GIVEN TEXT:
---------------

Protected Mode Packet Driver Interface

The work on PCPKT.C started with transplanting pkt_init( )'s _pktasminit( )
call into main( ), in DPMIRUN.CPP.  In pkt_init( ), this involved enclosing
the _pktasminit( ) call in an #ifndef __DPMI16__ clause.  In DPMIRUN.CPP,
this involved adding #define(s) for BUFSIZE and MAXBUFS, together with the
following declarations:

extern "C"
{
extern unsigned char far pktbuf[MAXBUFS][BUFSIZE + 2] ;
extern void far _pktasminit(void far *, int, int) ;
}

PCPKT.C then needed replacements for pktbuf and _pktentry( ), which had
moved into the link for DPMIRUN.  I've added byte * ppktbuf, to provide for
Protected Mode access to pktbuf.  And, unsigned int(s) pktentryseg and
pktentryofs, to be given to the Real Mode Packet Driver for its calls back
to _pktentry( ).  ppktbuf's initialization brings us to a central
consideration in this.  PMAPP's DpmiApplication::makeDescriptor( ) is needed
for initializing ppktbuf.  class DpmiApplication members 'getRealVect( ) and
'simulateRealInterrupt( ) are also needed, elsewhere in PCPKT.C.
But, C++ class member functions aren't readily called from C.  I needed to
convert PCPKT.C to C++.  Or, copy these class DpmiApplication member
functions into C callable versions.  Or, provide C callable wrappers for
them.  I decided to go the C callable wrapper route.

I've stripped the definition of struct DPMI_Regs and a few other things,
appropriate for C modules, out of PMAPP's DPMISH.H, to make new header file
DPMIREGS.H.  To that, I've added prototypes for the new C callable wrappers,
for the functions listed above.  DPMIREGS.H is now #include(d) in PCPKT.C.
DPMIREGS.H's new prototypes read as follows:

extern void _FAR * cDPMImd(unsigned int segment) ;
extern DpmiInterruptVector cDPMIgrv(int intnmbr) ;
extern int cDPMIsri(unsigned int intnmbr, struct DPMI_Regs * pbigregs) ;

Much of the rest of the work in PCPKT.C involved developing Protected Mode
sequences to match the ten existing Real Mode sequences ending in intr( )
calls.  These intr( ) calls submit Software Interrupts to the Real Mode
Packet Driver TSR that DosLynx works with.  The new Protected Mode sequences
end in cDPMIsri( ) calls.  There also is a new Protected Mode sequence, using
cDPMIgrv( ) and cDPMImd( ) calls, to match a Real Mode sequence ending in a
getvect( ) call.  These intr( ) calls and getvect( ) call reside in
pkt_init( ), pkt_release( ), and pkt_send( ).  pkt_buf_wipe( ) and
pkt_received( ) also came in for small extensions due to the mismatch between
ppktbuf and pktbuf.  The new Protected Mode sequences and the existing
Real Mode sequences are bracketed as follows, in each case, of course:

#ifdef __DPMI16__
<New Protected Mode sequence.>

#else  /*  '__DPMI16__  */

<Existing Real Mode sequence.>
#endif  /*  '__DPMI16__  */

A final complication, in PCPKT.C, came from a few transfers of memory data,
to and from the Packet Driver.  These are accomplished by some of the
sequences enumerated just above.  The most notable of these is pkt_send( )'s
transfer of a transmit data packet, to the Packet Driver.  A DOS memory
buffer is needed for making these transfers.  My first approach was to use a
C callable wrapper, for a DpmiApplication::allocateDosMemory( ) call, for
allocating the needed memory buffer.

---------------

Please explain, using the protected mode packet driver text, why C callable wrappers were added for PCPKT.C.

DATA SHOWN:
---------------

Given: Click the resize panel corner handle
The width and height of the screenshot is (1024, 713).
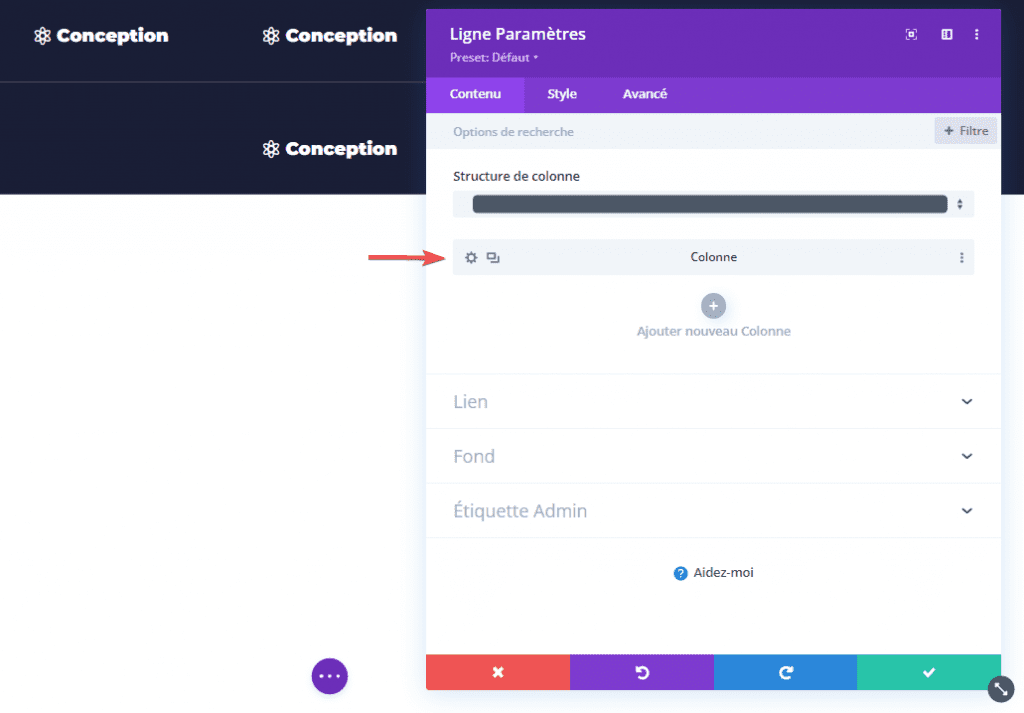Looking at the screenshot, I should [x=1001, y=688].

---------------

RIGHT ANSWER:
PCPKT.C needed the DpmiApplication member functions makeDescriptor( ), getRealVect( ) and simulateRealInterrupt( ), but C++ class member functions aren't readily called from C. Of the three options (converting PCPKT.C to C++, copying the functions into C callable versions, or wrapping them), the author chose the wrappers.